Text to read:

First, I apologize if this question sounds naive or does not make any sense at all since I'm not a mathematician or a math major student.
I'm working on a problem related to approximating the manifold of real-world data. As you may have known, the Manifold Hypothesis states that real-world high-dimensional data lie on low-dimensional manifolds embedded within the high-dimensional space. This hypothesis makes sense to me for continuous data like images. However, I'm not really sure about discrete data such as texts.
Let me denote $V \subset \mathbb{R}^{|V|}$ as the set of English vocabulary. Each word $w_i \in V$ is represented as a $|V|$-dimensional one-hot vector where the $i$-th entry equals 1 and other entries equal 0. I define a sentence as an ordered sequence of words $w \in V$ and is denoted as $s$. Let $S$ be the set of all possible sentences.
To be precise, my questions are:
- Is $V$ discrete? Is it a closed set?
- Is $S$ discrete? Is it a closed set?
- If $S$ is discrete, is it possible that a manifold can lie inside it?
I'm pretty sure that my questions are somewhat sounded very dumb, so I'm very grateful for your help and patience.
This is from a mathematician's perspective, so I apologize if there are some technical details that are irrelevant to the question you are asking :).
If I understand correctly: $V$ is just the set $$\{(1,0,0,\dots, 0), (0,1,0,\dots, 0),\dots, (0,0,\dots, 0, 1)\}\subset\mathbb R^n,$$ where $n\in\mathbb N$ is the number of words in your vocabulary. Then $V$ is a basis of $\mathbb R^n$, it is discrete (since it is finite), and it is closed (in the canonical topology). $S$ is now defined as what you may write as $$\bigcup_{m\in\mathbb N_0} V^m,$$ i.e. it is the set of all finite sequences of words. Now it becomes a bit more tricky to say whether $S$ is discrete or closed, since these are topological properties, so they depend on what topological space you embed $S$ into.

Provided information:
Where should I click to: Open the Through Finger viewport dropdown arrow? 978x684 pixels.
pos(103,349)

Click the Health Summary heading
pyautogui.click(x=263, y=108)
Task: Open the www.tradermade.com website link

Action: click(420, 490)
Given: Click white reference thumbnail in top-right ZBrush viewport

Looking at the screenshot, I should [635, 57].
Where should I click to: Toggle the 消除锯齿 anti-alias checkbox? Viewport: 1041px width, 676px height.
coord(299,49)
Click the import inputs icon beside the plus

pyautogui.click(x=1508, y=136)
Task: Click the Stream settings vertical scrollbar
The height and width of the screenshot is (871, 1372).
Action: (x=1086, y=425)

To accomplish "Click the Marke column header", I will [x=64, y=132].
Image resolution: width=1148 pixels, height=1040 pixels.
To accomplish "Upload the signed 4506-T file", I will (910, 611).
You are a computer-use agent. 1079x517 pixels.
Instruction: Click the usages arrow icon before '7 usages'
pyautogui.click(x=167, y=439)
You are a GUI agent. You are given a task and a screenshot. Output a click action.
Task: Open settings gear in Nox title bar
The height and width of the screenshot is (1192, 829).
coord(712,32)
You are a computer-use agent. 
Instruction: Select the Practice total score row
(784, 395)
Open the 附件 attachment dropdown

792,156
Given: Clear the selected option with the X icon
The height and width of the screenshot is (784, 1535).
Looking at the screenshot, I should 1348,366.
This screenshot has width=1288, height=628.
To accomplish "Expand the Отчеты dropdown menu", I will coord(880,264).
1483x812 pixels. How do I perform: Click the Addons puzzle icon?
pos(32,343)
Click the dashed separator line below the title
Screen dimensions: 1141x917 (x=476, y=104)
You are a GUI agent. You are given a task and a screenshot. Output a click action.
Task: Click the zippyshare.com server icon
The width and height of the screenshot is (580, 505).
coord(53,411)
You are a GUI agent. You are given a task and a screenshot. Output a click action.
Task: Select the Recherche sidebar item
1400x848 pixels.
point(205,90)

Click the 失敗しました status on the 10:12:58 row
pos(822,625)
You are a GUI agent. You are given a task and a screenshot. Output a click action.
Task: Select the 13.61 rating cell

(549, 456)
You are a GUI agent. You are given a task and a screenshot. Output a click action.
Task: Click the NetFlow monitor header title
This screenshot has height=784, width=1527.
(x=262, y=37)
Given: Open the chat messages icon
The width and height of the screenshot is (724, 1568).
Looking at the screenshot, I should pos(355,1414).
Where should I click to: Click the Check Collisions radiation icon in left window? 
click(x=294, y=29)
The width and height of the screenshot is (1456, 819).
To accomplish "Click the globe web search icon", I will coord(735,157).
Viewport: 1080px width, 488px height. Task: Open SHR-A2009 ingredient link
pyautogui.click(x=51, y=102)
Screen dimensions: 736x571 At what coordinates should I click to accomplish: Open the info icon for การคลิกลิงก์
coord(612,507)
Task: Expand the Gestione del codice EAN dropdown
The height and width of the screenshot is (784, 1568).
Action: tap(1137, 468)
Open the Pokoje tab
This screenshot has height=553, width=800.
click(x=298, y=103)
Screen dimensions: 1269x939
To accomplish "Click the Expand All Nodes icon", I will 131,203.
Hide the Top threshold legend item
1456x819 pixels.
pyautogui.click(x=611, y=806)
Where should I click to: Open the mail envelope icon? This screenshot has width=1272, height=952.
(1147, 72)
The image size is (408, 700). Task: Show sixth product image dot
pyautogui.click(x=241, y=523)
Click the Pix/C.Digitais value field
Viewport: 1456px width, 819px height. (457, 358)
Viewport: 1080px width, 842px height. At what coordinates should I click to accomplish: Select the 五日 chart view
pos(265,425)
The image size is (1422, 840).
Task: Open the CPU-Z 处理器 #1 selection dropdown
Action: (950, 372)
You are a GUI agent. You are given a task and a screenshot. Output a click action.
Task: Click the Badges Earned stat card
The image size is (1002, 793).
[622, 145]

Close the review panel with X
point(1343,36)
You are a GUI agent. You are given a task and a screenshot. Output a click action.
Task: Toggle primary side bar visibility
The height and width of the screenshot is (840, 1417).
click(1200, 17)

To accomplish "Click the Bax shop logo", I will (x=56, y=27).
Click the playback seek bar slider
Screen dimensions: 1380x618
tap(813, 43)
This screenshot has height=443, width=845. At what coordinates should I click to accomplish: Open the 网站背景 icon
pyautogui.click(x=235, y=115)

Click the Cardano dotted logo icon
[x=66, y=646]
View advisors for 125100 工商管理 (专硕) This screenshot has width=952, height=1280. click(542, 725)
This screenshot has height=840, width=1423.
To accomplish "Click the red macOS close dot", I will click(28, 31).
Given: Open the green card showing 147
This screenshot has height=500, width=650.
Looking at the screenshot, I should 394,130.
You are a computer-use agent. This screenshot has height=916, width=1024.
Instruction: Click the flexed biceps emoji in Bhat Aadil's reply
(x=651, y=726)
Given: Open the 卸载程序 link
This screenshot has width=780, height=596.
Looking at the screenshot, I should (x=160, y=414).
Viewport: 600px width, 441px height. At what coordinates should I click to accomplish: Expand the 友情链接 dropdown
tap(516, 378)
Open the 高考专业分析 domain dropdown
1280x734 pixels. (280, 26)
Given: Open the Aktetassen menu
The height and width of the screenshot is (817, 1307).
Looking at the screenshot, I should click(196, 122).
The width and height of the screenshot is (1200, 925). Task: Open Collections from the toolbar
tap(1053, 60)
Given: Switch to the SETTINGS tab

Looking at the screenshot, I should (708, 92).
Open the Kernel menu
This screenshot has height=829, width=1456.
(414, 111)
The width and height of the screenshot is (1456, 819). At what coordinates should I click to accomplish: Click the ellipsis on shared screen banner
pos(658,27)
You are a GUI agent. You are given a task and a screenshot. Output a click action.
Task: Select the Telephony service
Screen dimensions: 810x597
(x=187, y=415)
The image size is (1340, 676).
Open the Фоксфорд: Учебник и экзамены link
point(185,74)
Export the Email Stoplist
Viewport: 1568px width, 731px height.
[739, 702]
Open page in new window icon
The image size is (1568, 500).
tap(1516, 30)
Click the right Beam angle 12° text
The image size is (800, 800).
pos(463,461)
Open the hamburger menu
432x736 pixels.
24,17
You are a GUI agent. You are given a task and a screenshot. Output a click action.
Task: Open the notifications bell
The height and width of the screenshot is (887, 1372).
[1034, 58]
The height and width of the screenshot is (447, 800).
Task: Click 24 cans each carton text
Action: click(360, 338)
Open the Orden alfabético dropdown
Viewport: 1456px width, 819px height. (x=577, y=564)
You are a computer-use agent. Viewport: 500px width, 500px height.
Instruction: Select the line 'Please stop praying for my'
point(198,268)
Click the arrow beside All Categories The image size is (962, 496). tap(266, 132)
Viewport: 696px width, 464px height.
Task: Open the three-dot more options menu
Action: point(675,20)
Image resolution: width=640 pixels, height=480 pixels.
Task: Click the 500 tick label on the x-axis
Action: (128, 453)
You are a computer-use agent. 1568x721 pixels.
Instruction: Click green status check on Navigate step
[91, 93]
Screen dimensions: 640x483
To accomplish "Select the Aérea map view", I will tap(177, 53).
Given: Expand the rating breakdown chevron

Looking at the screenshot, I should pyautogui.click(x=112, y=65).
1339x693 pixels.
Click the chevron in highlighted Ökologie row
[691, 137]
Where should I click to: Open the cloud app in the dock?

Goal of the exercise:
Repeat word for word the part of the thread on text data and manifolds from "Let me denote" up to and including "Is $V$ discrete? Is it a closed set?". The rows come from a different source than the thread on text data and manifolds.

Expected answer:
Let me denote $V \subset \mathbb{R}^{|V|}$ as the set of English vocabulary. Each word $w_i \in V$ is represented as a $|V|$-dimensional one-hot vector where the $i$-th entry equals 1 and other entries equal 0. I define a sentence as an ordered sequence of words $w \in V$ and is denoted as $s$. Let $S$ be the set of all possible sentences.
To be precise, my questions are:
- Is $V$ discrete? Is it a closed set?